= YOUR OBJECTIVE =
Reproduce verbatim the lines of the material from the line containing "How do I perform: Select" up to and including the line containing "click(x=363, y=112)".

= EXERCISE INPUT =
────
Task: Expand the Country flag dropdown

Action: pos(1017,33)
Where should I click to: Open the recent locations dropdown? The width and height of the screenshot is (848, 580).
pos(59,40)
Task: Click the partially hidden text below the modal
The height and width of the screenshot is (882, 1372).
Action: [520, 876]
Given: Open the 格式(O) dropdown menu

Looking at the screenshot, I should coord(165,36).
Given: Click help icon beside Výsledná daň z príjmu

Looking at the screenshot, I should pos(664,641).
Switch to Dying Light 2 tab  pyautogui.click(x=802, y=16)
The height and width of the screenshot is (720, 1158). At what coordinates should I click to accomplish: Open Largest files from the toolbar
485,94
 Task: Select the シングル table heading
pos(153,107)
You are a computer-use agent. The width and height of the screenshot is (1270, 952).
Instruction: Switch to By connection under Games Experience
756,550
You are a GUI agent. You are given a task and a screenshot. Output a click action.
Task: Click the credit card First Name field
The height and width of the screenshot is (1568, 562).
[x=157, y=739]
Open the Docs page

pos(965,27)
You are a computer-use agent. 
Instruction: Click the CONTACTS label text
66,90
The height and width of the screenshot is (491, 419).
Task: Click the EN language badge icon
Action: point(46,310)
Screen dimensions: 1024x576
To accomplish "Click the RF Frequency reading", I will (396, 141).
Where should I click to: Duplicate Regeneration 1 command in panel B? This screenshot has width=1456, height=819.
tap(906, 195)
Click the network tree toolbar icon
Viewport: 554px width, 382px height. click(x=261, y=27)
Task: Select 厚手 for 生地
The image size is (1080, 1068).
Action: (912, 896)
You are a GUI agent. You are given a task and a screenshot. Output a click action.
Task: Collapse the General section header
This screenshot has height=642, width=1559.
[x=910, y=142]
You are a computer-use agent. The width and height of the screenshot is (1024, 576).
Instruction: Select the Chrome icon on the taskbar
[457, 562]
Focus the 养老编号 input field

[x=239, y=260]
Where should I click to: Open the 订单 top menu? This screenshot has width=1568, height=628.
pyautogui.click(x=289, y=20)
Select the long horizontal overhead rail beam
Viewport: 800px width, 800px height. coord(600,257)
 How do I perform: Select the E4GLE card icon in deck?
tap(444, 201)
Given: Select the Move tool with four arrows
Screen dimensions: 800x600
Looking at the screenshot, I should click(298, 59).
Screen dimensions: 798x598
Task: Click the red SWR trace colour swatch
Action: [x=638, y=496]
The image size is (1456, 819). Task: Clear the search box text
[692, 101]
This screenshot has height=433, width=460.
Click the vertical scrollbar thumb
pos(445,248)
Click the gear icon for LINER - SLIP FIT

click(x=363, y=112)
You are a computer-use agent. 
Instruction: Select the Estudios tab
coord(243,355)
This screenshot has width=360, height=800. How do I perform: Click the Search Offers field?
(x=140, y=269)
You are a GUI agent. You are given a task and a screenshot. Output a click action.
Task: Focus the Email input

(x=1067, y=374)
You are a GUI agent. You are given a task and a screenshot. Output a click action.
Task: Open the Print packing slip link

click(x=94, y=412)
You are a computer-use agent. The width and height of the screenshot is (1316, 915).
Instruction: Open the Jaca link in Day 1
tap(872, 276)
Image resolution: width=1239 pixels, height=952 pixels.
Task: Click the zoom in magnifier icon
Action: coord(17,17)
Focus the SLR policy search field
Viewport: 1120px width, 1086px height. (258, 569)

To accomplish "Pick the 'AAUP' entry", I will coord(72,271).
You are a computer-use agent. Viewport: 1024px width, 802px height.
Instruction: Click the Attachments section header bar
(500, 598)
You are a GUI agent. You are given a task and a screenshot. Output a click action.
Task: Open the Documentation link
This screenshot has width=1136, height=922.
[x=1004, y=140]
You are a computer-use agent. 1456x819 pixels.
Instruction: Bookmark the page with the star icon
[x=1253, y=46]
────
= FULL ANSWER =
 How do I perform: Select the E4GLE card icon in deck?
tap(444, 201)
Given: Select the Move tool with four arrows
Screen dimensions: 800x600
Looking at the screenshot, I should click(298, 59).
Screen dimensions: 798x598
Task: Click the red SWR trace colour swatch
Action: [x=638, y=496]
The image size is (1456, 819). Task: Clear the search box text
[692, 101]
This screenshot has height=433, width=460.
Click the vertical scrollbar thumb
pos(445,248)
Click the gear icon for LINER - SLIP FIT

click(x=363, y=112)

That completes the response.